The COVID-19 pandemic has brought out political power trips like America has never seen before.
Governors and mayors have seized “emergency powers” that effectively shut down our economic engine and social culture.
Never before had Americans seen the day when they would be told they couldn’t open for business, attend worship services, hold weddings or funerals, or send their children back to school.
>>> What’s the best way for America to reopen and return to business? The National Coronavirus Recovery Commission, a project of The Heritage Foundation, assembled America’s top thinkers to figure that out. So far, it has made more than 260 recommendations. Learn more here.
Americans never anticipated they’d be forced to wear facial coverings if they so much as left their homes.
The continued crisis has sufficiently emboldened tyrants-in-waiting to the point that Los Angeles Mayor Eric Garcetti cut off the water and power to a home that hosted a large gathering—and threatened to do the same to businesses that defy his “social distancing” edict.

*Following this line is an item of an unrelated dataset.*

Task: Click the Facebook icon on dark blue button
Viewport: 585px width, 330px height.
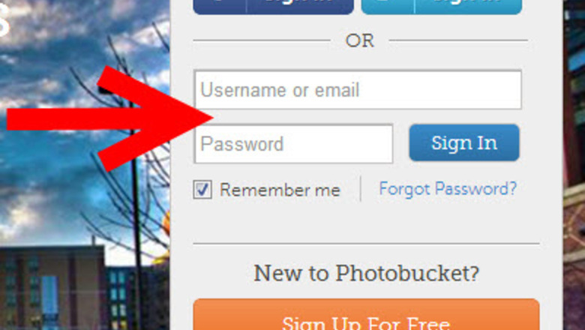Action: point(220,4)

How does that help anyone?
Many of these edicts are obvious political power grabs in order to keep people uncomfortable and inconvenienced, in hopes of affecting the November elections, but they will have destructive consequences we haven’t yet fully realized and can’t even anticipate.
One political force to be reckoned with in California is even willing to sacrifice the futures of younger generations; namely, the teachers unions.
Health experts across the country have urged school districts to reopen in-person education for the well-being of America’s schoolchildren, but to no avail in the Los Angeles area.
The Unified Teachers of Los Angeles has released a list of demands the union says must be met before the teachers will go back to work, and many of the demands have nothing to do with health and safety.
The teachers union is not simply demanding gallons of hand sanitizer and masks for everyone on campus. Labor leaders are not merely requesting plexiglass barricades around their workspaces to protect them from students who may be carrying COVID-19. Those suggestions could be discussed.
No, the teachers union is refusing to go back to the classrooms unless politicians abolish charter and private schools, eliminate unpaid rent evictions, remove school resource officers, and defund law enforcement.
It doesn’t matter to the union’s leaders that when kids can’t go to school, parents either can’t go to work or must make other child care arrangements—often at increased cost to already struggling families.
Students fall behind in their lessons and extracurricular activities, affecting grade point averages and skill development needed for college or post-high school careers.
Depression and anxiety rates among K-12 students is increasing, as is stress on families.
The teachers union wants to draw out the pain and inconvenience on millions for political gain, and too many area political leaders are willing to comply because they, too, see a political advantage to staying shut down and shut in.
Why are we paying property taxes if the schools those taxes fund remain locked and empty, and if parents have to take on the primary role of educating their children?
By comparison, New York Gov. Andrew Cuomo has announced that his state’s public schools can reopen for in-person education. He needs the schools to reopen because it’s one of the few things that may keep his tax base from collapsing entirely.
America is six months into the pandemic, and many companies are realizing their employees can work remotely. Why pay exorbitant rent for New York City office space when people have effectively learned to work from home? Why should people pay sky-high property taxes when they can do their jobs in a more affordable community?
Cuomo has begun begging his wealthy constituents to return to New York, even offering to take them out for a drink or cook them dinner.
While Cuomo’s decision to reopen schools is also largely political, he’s at least letting New York families return to some semblance of normalcy.
The Los Angeles teachers union wants to delay “normal” to further its far-left political agenda.
My organization, the Freedom Foundation, works tirelessly to free teachers and other government employees from union bondage. In the two short years since the U.S. Supreme Court handed down its landmark decision in Janus v AFSCME—giving government employees the constitutional right to opt out of union membership—we have helped more than 8,500 teachers leave their unions.
Teachers unions don’t care about teachers. They only care about collecting dues from teachers’ paychecks. That’s why they fight teachers who want to leave the union.
The leaders of the Unified Teachers of Los Angeles are not thinking about the children. They’re holding our children hostage, and Californians should demand that it stop.